From e88f10e0c84c1f33ae3af17d8760d7424e8c2882 Mon Sep 17 00:00:00 2001
From: =?UTF-8?q?Anton=20Jyrki=C3=A4inen?= <anton.jyrkiainen@helsinki.fi>
Date: Wed, 3 Dec 2025 18:24:09 +0200
Subject: [PATCH 1/8] log full stack trace for recluster errors

---
 python/durable/reclusterAnalysisActivity/__init__.py | 2 +-
 1 file changed, 1 insertion(+), 1 deletion(-)

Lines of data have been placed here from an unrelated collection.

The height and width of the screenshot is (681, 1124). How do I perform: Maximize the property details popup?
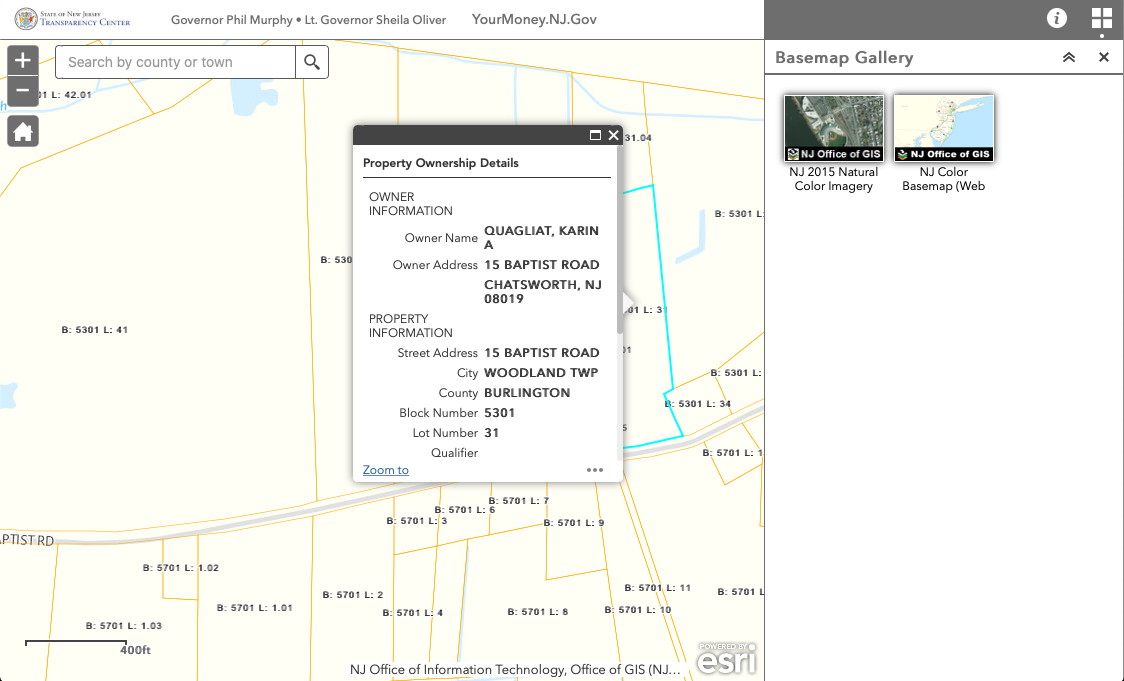(x=596, y=135)
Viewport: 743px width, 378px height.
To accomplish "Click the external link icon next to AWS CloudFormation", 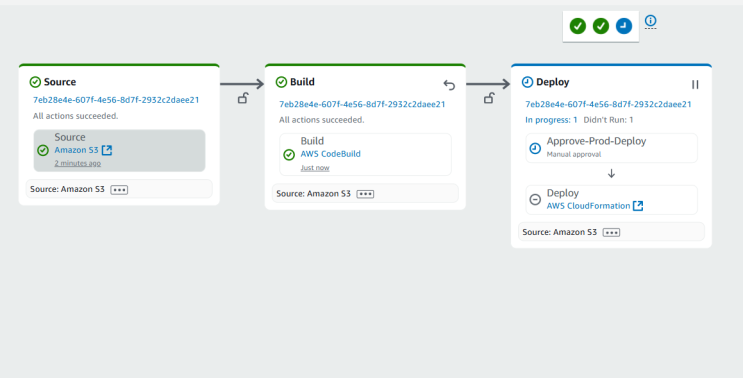I will click(x=638, y=206).
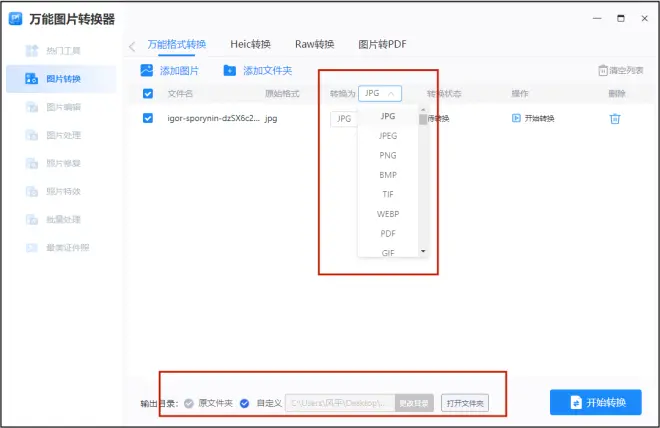Collapse the 转换为 JPG format dropdown

click(x=380, y=93)
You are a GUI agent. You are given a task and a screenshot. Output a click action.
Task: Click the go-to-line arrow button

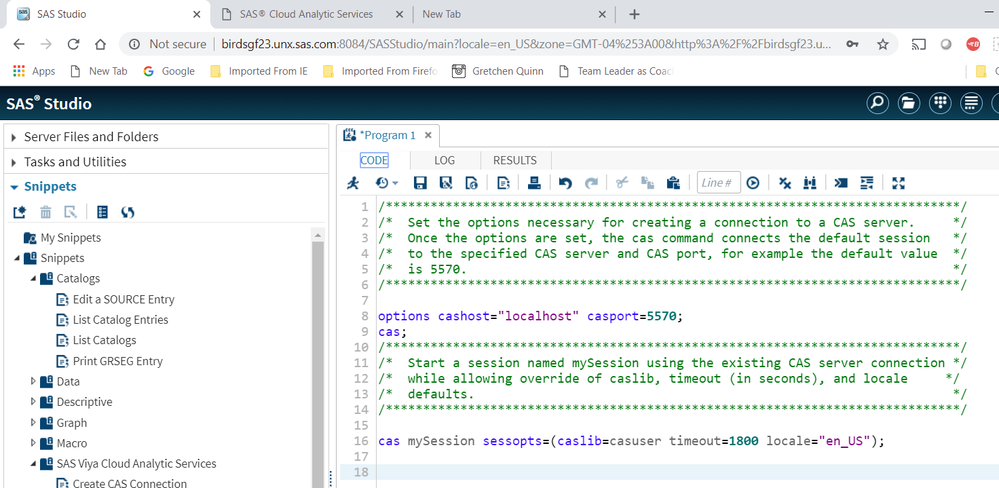753,183
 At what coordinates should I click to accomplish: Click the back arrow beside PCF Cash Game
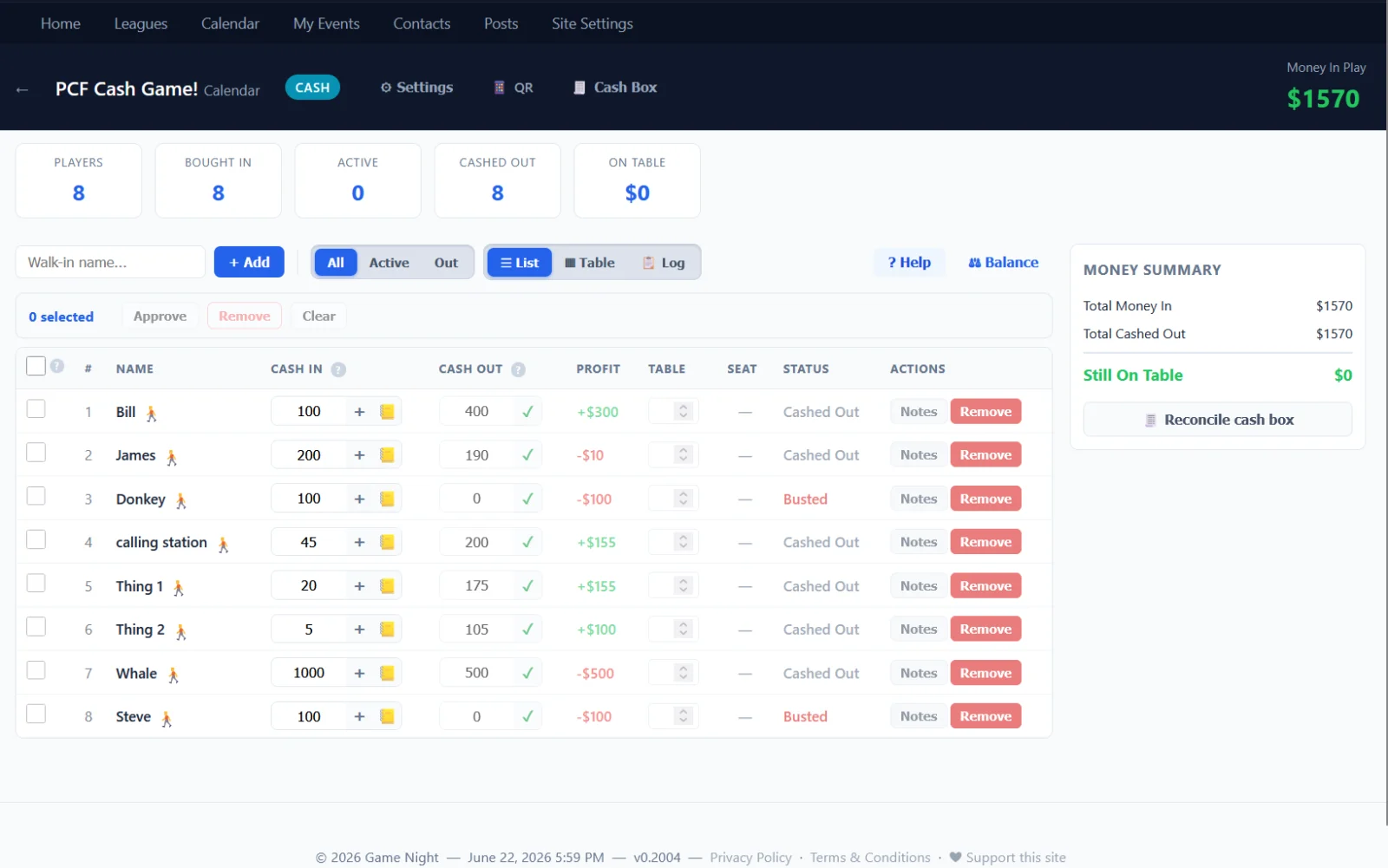pyautogui.click(x=23, y=89)
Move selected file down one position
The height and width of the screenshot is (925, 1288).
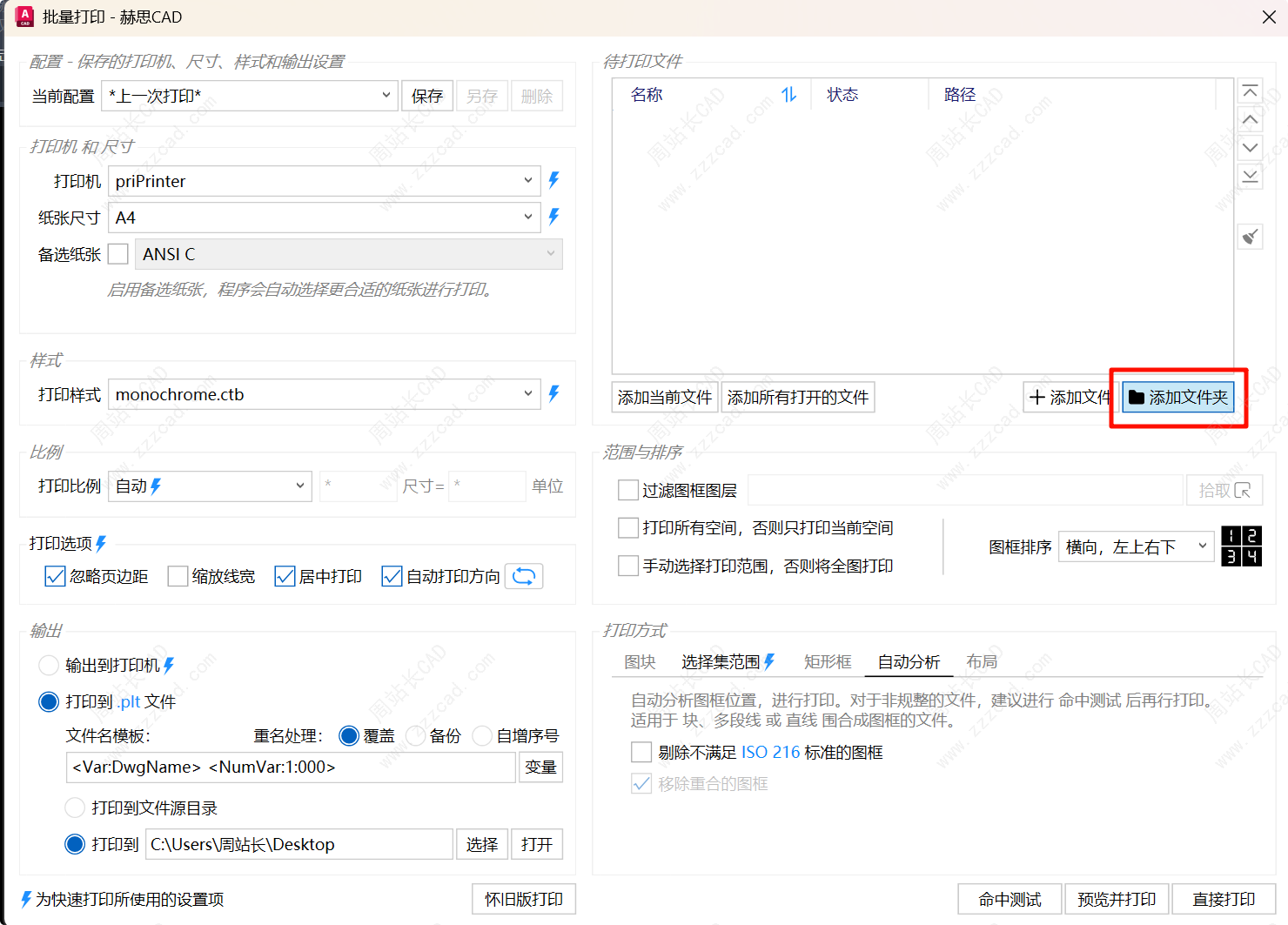coord(1250,148)
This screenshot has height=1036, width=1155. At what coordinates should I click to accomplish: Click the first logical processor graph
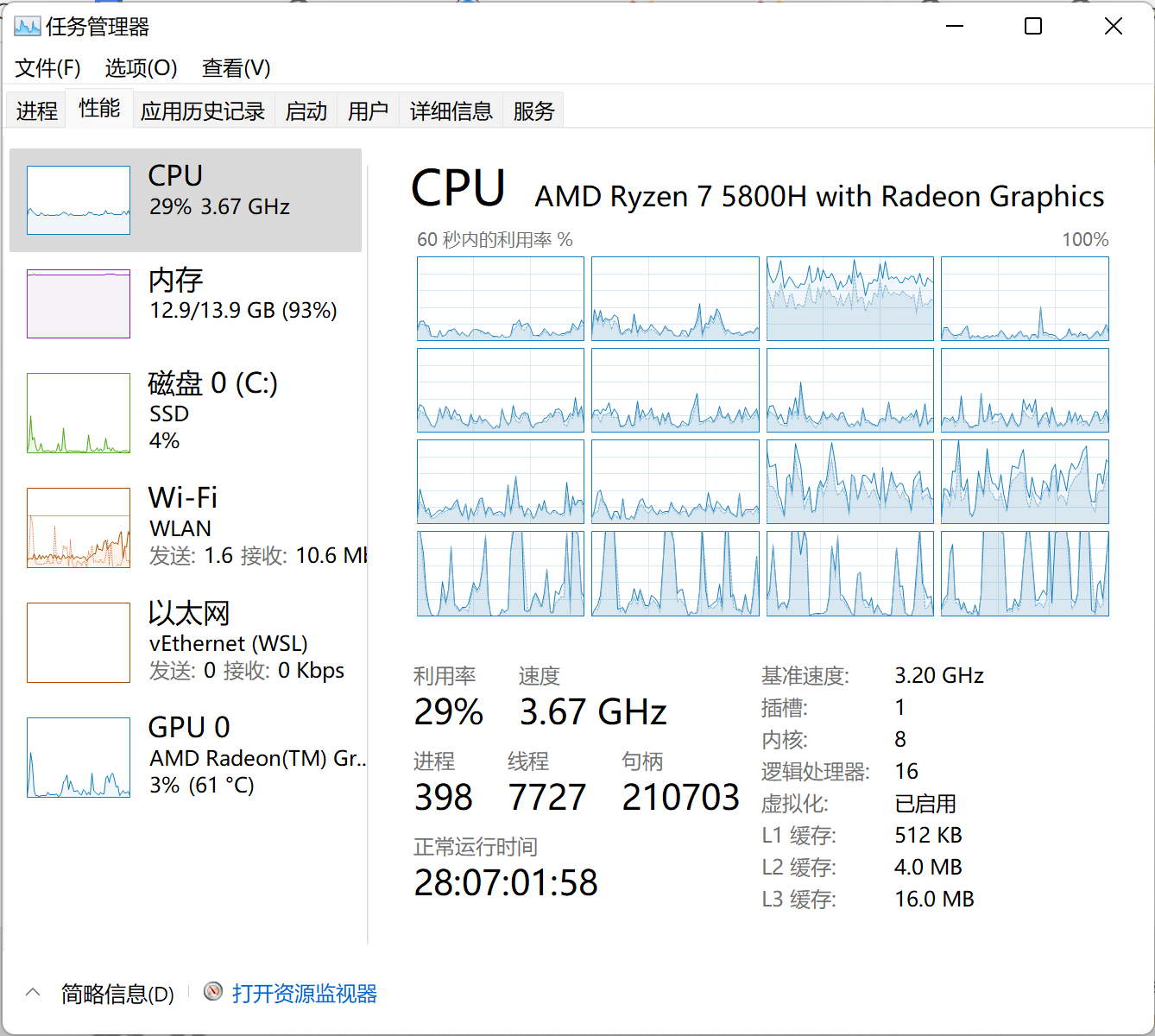501,299
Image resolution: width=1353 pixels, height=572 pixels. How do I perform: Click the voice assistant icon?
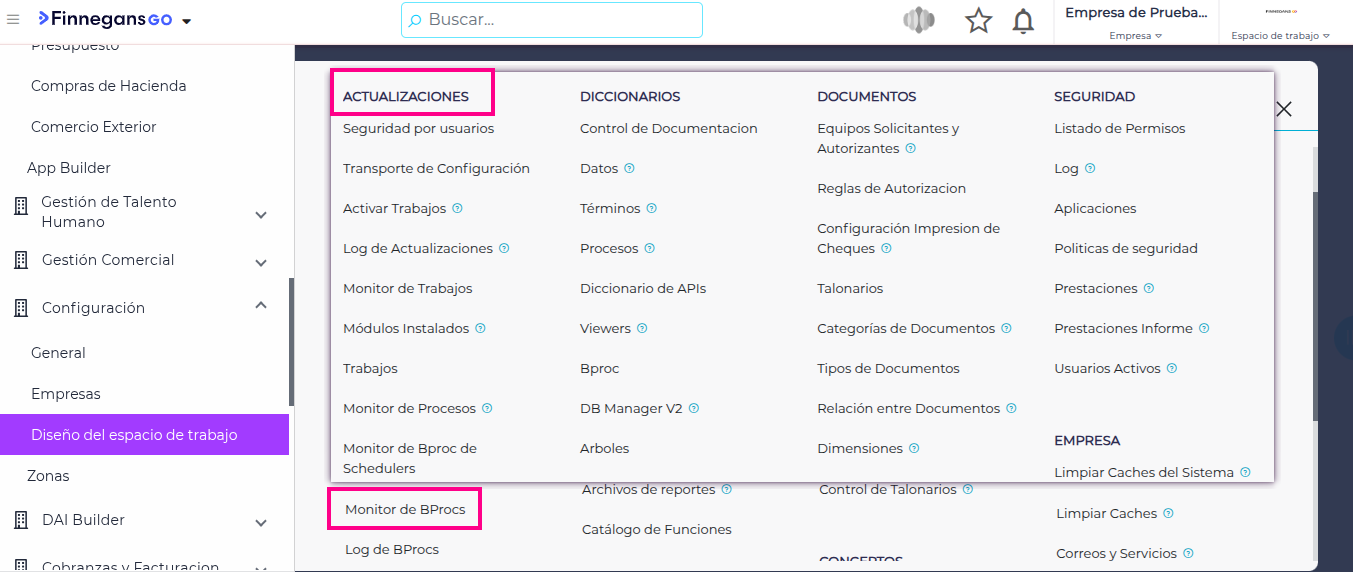click(918, 21)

diff --git a/python/durable/reclusterAnalysisActivity/__init__.py b/python/durable/reclusterAnalysisActivity/__init__.py
index 3ae1101..c7bc7a8 100644
--- a/python/durable/reclusterAnalysisActivity/__init__.py
+++ b/python/durable/reclusterAnalysisActivity/__init__.py
@@ -45,7 +45,7 @@ async def main(input: dict) -> None:
             logger.debug("ReclusterAnalysisActivity completed successfully.")
 
         except Exception as e:
-            logger.debug(f"ReclusterAnalysisActivity error: {e}")
+            logger.exception("ReclusterAnalysisActivity error")
             await set_recluster_status(
                 table,
                 from_oday,

From 88371cf93e70abbc2515fc3107c78653ab476512 Mon Sep 17 00:00:00 2001
From: =?UTF-8?q?Anton=20Jyrki=C3=A4inen?= <anton.jyrkiainen@helsinki.fi>
Date: Wed, 3 Dec 2025 18:43:40 +0200
Subject: [PATCH 2/8] reverting changes that caused KeyError: 'tst_median'

---
 python/common/recluster.py | 4 ----
 1 file changed, 4 deletions(-)

diff --git a/python/common/recluster.py b/python/common/recluster.py
index ae997ea..d283fad 100644
--- a/python/common/recluster.py
+++ b/python/common/recluster.py
@@ -113,9 +113,6 @@ async def load_preprocess_files(
         compressed_data = r[0]  
         decompressed_csv = decompressor.decompress(compressed_data)
         df = pd.read_csv(io.BytesIO(decompressed_csv), sep=";")
-        df["tst_median"] = pd.to_datetime(df["tst_median"], format="ISO8601").dt.tz_convert(
-            "UTC"
-        )
         dfs.append(df)
 
     if not dfs:
@@ -438,7 +435,6 @@ def calculate_cluster_features(df: pd.DataFrame, cluster_id_vars_on_2nd_level: l
     res = res.merge(clust_delay_feats, on=cluster_id_vars_on_2nd_level, how="outer")
     res["oday_min"] = df.oday.min()
     res["oday_max"] = df.oday.max()
-    res["tst_median"] = res["tst_median"].dt.tz_convert("Europe/Helsinki")
     return res
 
 

From 71c89c533b0b2b321060381e27f076a1a8db76a7 Mon Sep 17 00:00:00 2001
From: =?UTF-8?q?Anton=20Jyrki=C3=A4inen?= <anton.jyrkiainen@helsinki.fi>
Date: Fri, 5 Dec 2025 18:56:37 +0200
Subject: [PATCH 3/8] fix calculate_cluster_features() to handle different
 timezones

---
 python/common/recluster.py | 37 ++++++++++++++++++++++++++++++++-----
 1 file changed, 32 insertions(+), 5 deletions(-)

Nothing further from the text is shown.